‘Apple must’ have lost its vision, or something
When even the mighty Bob Lefstez begins to say it then you must be certain there’s a new meme in town — but given the train wrecks of logic which pass for analysis, these days, it’s hard to tell which is the chicken and which is the egg: does this criticism follow months of anti-Apple tirades, or does Apple have a problem?
I think we’ll find pretty soon that Apple has no problem, particularly when it uses the youth-friendly muscle of Beats to popularize the human-centric fashion meets technology vision of the iWatch. Because the Beats acquisition is nothing to do with Apple lacking vision, but everything to do with it ensuring it has the right team to push forward the vision it has. Lefsetz is clearly committed to his position, but he’s still wrong.
Ultimately so much of what passes for criticism comes down to the disappearance from the world’s stage of Steve Jobs: “Tim Cook is an operations guy, he’s clueless, the company has no vision and this is evidence of it,” Lefsetz writes. Except he’s wrong for the reasons stated above — vision takes time to build. “As that dominance erodes, you come up with a new dominant product, one that hopefully ties all your others together, so far Tim Cook has failed to do this,” Lefsetz continues. To which any right thinking person will of course add the word, “yet”.

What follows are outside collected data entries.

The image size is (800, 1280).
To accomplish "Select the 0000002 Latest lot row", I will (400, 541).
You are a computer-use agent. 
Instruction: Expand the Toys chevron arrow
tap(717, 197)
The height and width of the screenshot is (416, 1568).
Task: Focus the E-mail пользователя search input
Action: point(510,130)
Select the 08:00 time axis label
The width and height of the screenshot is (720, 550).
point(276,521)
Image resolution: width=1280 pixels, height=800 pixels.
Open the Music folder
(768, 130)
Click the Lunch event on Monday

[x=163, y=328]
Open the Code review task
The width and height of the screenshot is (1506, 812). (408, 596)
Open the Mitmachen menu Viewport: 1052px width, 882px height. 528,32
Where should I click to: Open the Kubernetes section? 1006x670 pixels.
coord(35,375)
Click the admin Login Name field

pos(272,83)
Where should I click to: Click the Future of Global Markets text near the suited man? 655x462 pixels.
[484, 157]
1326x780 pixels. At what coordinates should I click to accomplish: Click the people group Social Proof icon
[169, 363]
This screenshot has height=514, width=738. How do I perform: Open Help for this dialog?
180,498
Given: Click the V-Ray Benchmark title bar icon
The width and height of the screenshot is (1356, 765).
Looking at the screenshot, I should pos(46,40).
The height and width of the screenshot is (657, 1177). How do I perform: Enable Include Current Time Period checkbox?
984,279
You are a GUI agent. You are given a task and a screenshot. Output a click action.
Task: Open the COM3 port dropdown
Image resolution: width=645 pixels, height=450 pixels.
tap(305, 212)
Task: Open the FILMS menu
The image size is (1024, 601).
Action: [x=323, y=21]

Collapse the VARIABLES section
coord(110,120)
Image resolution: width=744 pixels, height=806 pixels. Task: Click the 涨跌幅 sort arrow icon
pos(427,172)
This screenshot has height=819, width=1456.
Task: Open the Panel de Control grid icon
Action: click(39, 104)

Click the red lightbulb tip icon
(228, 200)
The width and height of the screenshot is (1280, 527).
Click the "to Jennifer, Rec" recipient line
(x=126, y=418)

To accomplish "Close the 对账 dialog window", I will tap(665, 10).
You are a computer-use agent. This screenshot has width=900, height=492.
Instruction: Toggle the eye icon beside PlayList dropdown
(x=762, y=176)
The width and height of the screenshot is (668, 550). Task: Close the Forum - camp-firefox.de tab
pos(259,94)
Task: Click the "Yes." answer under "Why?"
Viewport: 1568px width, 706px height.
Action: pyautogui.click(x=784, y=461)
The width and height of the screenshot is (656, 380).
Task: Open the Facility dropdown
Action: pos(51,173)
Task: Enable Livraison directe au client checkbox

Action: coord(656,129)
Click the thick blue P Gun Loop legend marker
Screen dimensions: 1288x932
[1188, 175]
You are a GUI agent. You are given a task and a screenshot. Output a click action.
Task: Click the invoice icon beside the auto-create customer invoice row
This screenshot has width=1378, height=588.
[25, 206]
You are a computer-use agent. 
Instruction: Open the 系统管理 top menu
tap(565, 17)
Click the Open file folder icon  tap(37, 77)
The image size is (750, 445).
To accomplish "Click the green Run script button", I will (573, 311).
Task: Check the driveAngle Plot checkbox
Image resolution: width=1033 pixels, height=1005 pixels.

Beats is part of a bigger picture. It is not the big picture.
Image c/o Martha Soukup/Flickr
Lefsetz…hmmm. “As that dominance erodes, you come up with a new dominant product […] so far Tim Cook has failed to do this,” In what exactly have Tim Cook FAILED? During Jobs time at Apple, they did not come up with disrupting, game changing stuff every year. Several years between the ipod and iphone. For example.